> _Exercise_
Your answer should consist of the lines in the following data that contain "email".

Stored entries:
______________________________
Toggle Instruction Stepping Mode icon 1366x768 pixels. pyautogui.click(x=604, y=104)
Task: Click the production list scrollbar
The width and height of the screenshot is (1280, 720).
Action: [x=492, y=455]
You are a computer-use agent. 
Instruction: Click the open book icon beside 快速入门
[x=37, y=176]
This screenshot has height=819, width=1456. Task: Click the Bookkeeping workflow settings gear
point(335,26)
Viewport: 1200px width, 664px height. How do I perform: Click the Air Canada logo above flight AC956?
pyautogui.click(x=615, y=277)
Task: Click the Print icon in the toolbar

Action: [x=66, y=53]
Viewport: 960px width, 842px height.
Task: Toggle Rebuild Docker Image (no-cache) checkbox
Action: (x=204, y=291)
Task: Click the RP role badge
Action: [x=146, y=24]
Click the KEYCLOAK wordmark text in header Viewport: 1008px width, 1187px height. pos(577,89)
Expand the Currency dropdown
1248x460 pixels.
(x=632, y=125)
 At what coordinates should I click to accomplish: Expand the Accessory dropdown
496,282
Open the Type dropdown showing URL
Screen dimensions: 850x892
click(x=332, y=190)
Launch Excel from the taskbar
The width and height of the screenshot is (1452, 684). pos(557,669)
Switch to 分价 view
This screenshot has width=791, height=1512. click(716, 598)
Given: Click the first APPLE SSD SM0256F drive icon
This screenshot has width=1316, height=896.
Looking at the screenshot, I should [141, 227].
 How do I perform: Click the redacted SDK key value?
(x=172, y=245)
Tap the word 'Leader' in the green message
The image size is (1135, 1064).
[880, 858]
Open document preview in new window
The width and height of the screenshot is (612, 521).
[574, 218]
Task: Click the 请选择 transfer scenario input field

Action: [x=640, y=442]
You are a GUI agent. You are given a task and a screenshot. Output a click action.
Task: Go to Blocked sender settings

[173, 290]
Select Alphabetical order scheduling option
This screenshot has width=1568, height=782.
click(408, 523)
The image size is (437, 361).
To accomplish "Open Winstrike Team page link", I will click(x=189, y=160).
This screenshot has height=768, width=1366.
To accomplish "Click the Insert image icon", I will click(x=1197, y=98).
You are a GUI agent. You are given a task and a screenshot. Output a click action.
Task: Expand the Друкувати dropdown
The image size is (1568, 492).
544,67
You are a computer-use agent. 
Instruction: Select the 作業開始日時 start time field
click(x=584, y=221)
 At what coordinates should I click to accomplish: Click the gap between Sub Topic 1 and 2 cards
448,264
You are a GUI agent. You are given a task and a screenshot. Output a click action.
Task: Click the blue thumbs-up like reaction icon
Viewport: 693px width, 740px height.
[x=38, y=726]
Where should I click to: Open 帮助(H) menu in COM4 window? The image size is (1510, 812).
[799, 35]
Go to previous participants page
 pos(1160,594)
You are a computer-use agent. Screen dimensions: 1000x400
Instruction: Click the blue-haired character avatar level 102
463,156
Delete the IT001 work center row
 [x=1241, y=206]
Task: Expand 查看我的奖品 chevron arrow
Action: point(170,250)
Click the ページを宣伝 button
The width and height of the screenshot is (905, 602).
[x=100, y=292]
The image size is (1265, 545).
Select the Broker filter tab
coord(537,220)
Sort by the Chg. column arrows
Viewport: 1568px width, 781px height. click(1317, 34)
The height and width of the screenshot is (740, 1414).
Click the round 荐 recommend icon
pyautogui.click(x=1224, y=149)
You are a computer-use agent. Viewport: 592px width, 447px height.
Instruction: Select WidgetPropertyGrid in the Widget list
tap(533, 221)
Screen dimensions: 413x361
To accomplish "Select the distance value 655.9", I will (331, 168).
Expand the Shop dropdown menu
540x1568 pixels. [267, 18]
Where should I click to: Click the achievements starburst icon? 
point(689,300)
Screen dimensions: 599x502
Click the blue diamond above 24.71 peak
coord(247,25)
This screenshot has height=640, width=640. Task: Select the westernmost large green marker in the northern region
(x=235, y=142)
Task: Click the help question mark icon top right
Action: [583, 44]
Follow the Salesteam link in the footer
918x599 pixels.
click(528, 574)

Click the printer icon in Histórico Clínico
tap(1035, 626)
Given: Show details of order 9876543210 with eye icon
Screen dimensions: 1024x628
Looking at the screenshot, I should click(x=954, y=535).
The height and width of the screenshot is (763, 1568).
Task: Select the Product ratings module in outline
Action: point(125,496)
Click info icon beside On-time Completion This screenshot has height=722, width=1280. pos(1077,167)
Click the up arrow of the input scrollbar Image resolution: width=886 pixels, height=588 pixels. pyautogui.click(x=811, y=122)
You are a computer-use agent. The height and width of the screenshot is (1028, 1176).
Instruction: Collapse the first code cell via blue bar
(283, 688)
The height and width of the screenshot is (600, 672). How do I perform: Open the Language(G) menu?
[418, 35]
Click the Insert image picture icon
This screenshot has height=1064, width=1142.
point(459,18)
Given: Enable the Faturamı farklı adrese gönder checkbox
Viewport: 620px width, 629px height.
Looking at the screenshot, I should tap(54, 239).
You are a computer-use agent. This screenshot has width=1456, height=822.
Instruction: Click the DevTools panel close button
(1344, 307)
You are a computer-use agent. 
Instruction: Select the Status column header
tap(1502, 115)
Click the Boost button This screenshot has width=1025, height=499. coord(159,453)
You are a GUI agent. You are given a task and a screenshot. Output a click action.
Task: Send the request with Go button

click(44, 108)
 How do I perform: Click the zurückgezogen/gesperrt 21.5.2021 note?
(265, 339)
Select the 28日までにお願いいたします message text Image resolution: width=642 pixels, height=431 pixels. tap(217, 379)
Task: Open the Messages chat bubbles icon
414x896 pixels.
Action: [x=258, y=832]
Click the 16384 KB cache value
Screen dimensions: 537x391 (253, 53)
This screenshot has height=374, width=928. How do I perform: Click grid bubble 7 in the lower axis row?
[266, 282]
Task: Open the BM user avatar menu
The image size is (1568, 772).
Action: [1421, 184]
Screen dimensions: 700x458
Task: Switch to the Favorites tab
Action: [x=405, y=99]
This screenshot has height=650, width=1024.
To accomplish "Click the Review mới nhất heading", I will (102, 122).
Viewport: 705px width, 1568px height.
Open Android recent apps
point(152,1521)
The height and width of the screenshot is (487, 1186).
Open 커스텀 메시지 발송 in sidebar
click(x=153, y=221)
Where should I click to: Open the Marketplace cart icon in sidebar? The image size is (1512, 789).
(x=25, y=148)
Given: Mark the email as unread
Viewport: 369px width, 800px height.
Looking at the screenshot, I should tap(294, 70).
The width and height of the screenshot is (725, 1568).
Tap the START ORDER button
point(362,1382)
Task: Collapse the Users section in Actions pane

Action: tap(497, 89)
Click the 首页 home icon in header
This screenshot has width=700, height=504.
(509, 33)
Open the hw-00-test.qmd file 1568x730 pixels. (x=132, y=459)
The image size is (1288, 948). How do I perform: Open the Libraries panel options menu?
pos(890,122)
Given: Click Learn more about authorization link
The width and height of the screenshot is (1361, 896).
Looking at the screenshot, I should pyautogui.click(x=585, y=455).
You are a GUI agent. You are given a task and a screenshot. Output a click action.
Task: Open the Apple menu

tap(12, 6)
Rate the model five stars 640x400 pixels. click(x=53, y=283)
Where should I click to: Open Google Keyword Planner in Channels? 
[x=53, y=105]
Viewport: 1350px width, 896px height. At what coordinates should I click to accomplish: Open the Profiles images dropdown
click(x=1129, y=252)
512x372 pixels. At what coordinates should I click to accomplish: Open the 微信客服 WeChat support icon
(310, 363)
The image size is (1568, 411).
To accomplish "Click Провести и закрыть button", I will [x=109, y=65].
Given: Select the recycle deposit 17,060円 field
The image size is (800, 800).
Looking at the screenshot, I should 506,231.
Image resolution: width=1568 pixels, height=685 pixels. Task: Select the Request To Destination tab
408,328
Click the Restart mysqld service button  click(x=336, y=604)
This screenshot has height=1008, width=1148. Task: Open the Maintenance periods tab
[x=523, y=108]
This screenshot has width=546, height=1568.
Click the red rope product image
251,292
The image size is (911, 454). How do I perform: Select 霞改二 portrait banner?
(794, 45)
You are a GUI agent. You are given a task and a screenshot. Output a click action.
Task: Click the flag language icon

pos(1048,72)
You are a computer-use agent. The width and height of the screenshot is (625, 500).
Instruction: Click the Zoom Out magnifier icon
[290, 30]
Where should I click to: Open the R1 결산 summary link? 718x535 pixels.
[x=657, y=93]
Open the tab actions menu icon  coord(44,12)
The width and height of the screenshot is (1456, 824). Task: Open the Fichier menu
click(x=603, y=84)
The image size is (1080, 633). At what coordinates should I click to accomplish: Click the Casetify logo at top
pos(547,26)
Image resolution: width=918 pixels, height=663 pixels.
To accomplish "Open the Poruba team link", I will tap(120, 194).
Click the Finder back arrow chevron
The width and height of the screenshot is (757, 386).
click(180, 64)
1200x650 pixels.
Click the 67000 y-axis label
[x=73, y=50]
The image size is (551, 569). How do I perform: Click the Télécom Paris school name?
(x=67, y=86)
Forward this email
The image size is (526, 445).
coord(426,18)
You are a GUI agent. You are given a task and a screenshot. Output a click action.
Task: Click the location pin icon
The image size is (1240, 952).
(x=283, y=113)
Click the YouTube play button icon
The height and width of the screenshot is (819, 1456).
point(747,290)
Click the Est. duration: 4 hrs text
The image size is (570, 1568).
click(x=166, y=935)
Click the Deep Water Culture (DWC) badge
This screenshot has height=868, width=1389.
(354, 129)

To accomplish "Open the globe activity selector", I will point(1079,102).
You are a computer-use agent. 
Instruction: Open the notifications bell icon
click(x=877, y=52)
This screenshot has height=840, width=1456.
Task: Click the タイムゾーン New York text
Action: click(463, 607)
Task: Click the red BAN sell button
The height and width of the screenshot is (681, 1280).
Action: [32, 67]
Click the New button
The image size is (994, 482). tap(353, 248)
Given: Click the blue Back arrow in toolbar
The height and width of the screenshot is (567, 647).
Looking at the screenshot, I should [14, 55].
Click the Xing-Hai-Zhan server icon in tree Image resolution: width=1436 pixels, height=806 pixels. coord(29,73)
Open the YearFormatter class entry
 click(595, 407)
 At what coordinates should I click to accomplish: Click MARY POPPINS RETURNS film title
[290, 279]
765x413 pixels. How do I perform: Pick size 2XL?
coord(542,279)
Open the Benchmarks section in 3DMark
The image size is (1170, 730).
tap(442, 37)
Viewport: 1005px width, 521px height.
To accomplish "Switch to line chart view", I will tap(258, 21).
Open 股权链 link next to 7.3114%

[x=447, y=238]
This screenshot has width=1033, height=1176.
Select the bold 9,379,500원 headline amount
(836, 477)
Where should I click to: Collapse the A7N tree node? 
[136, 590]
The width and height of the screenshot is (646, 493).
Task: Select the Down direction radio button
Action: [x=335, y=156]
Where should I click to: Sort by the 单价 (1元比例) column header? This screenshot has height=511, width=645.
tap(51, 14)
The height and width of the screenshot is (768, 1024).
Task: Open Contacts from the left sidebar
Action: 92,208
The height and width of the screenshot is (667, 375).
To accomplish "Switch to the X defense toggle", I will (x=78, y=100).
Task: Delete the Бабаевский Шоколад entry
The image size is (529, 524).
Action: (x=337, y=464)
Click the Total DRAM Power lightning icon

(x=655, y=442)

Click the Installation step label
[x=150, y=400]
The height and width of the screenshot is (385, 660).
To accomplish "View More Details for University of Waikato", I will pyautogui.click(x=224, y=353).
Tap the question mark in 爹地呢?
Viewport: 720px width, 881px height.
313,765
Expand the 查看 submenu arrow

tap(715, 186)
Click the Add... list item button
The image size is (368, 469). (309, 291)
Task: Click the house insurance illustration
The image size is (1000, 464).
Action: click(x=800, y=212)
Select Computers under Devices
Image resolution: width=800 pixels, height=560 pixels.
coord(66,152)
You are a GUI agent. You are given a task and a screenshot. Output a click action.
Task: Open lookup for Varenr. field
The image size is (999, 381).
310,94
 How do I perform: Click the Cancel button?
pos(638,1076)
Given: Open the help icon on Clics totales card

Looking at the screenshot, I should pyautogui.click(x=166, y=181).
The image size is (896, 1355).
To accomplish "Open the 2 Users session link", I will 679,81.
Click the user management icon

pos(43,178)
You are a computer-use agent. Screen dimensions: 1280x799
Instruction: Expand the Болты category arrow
______________________________
> _Result for this exercise_
Given: Mark the email as unread
Forward this email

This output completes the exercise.